A Logic-Based Analysis of Dempster Shafer Theory

We formulate Dempster Shafer Theory in terms of Propositional Logic, using the implicit notion of probability underlying Dempster Shafer Theory. Dempster Shafer theory can be modeled in terms of propositional logic by the tuple $(\Sigma , \varrho )$, where $\Sigma $ is a set of propositional clauses and $\varrho $ is an assignment of measure to each clause $\Sigma_i \in \Sigma $. We show that the disjunction of minimal support clauses for a clause $i$ with respect to a set $\Sigma $ of propositional clauses, $ \xi ( \Sigma_{i}, \Sigma )$, is a symbolic representation of the Dempster Shafer Belief function for $\Sigma_{i}$. The combination of Belief functions using Dempster's Rule of Combination corresponds to a combination of the corresponding support clauses. The disjointness of the Boolean formulae representing DS Belief functions is shown to be necessary. Methods of computing disjoint formulae using Network Reliability techniques are discussed.

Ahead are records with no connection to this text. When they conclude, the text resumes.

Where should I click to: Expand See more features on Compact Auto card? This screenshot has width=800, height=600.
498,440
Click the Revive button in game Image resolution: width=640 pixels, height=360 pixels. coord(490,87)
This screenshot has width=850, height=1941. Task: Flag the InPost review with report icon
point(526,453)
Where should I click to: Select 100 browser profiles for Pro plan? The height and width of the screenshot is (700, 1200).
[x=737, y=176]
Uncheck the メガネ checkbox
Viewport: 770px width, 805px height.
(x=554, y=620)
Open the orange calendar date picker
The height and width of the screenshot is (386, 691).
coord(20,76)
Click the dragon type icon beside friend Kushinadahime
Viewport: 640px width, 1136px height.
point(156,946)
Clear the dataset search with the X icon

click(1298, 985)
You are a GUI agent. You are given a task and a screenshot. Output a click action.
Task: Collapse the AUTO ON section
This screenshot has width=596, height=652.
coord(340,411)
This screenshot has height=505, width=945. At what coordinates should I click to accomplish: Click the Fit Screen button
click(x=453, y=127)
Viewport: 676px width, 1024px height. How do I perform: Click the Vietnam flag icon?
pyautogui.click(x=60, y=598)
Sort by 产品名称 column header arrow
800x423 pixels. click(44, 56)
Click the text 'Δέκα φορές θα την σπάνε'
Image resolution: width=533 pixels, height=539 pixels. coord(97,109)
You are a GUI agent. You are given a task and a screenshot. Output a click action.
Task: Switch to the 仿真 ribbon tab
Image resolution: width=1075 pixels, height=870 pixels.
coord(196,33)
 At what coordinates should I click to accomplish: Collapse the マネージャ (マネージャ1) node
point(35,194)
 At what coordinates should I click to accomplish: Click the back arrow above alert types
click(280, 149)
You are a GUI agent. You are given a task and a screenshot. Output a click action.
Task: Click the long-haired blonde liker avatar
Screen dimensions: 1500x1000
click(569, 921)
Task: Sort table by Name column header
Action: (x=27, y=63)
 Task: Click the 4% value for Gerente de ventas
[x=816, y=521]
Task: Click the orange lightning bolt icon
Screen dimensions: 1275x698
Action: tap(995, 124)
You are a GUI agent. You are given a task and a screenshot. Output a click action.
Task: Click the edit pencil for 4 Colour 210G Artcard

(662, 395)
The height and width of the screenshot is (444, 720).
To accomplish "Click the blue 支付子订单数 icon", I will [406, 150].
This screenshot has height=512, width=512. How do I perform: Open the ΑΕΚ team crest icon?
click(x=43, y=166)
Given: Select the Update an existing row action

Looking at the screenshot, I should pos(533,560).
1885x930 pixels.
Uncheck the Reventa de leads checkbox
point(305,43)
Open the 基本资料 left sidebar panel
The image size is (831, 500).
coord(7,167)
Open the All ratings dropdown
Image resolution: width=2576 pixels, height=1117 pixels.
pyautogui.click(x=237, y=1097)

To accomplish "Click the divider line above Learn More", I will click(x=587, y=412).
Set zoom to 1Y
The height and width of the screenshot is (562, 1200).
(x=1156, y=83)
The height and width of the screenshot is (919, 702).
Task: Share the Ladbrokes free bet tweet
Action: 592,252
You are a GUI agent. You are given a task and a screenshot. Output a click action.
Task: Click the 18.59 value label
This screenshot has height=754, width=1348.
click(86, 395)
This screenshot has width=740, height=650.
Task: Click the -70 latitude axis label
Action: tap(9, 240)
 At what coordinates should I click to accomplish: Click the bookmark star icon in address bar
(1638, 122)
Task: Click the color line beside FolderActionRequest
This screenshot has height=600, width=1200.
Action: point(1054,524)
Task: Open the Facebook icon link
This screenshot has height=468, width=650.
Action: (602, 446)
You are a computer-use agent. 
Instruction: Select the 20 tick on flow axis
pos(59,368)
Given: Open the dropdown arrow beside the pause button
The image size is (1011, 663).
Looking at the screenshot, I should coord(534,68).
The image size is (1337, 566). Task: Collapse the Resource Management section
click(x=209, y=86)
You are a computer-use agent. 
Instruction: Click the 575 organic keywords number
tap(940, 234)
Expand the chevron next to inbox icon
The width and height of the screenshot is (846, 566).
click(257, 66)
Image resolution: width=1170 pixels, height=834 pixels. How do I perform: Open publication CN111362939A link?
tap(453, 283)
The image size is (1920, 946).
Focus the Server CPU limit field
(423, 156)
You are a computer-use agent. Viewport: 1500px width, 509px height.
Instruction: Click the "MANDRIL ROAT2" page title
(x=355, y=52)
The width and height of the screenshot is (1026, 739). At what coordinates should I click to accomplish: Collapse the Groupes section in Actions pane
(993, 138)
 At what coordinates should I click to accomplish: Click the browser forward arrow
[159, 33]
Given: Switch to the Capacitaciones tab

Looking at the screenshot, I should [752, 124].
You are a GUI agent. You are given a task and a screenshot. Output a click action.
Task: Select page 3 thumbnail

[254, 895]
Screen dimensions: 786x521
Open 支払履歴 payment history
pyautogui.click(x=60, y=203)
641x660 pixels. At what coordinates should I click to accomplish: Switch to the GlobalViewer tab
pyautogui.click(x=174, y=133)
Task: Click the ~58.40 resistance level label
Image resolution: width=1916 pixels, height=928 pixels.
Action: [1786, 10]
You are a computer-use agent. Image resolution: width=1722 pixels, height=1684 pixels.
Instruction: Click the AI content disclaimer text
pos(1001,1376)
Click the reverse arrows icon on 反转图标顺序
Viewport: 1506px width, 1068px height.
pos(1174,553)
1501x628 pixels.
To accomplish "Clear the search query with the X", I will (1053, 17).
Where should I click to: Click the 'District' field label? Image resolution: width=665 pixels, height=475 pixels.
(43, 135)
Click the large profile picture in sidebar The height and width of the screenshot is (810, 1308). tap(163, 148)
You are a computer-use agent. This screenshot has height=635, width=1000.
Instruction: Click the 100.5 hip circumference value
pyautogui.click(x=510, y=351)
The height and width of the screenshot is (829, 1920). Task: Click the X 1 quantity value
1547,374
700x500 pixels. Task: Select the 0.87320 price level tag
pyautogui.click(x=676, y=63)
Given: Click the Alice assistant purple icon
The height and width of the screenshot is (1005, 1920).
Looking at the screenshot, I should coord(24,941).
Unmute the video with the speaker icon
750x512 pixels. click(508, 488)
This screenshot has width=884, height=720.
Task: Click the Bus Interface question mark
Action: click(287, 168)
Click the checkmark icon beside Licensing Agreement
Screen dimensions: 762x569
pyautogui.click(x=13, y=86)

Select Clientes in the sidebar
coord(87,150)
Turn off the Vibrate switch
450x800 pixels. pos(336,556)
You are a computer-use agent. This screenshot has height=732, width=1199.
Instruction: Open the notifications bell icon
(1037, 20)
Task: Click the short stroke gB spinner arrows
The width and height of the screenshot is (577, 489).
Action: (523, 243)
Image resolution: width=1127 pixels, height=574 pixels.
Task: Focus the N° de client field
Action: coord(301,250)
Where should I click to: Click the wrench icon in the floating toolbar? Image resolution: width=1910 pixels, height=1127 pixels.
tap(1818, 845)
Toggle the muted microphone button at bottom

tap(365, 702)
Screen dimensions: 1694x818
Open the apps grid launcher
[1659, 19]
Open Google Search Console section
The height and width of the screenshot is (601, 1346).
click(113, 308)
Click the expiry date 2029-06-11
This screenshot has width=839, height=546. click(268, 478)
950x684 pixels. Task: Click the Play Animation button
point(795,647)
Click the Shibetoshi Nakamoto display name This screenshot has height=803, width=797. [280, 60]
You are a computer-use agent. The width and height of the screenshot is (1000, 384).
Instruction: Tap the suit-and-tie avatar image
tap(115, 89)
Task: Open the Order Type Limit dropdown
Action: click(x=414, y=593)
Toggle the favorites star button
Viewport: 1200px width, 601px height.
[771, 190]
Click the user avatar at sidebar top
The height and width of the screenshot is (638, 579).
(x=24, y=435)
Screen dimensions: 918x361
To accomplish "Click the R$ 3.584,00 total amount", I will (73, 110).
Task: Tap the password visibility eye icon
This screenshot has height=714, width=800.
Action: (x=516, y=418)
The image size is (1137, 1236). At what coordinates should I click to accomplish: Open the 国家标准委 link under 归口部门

In addition, we explore the computational complexity of deriving Dempster Shafer Belief functions, including that of the logic-based methods which are the focus of this paper. Because of Intractability even for moderately-sized problem instances, we propose the use of effluent approximation methods for such computations. Finally, we examine implementations of Dempster Shafer theory, based on domain restrictions of DS theory, hypertree embeddings, and the ATMS.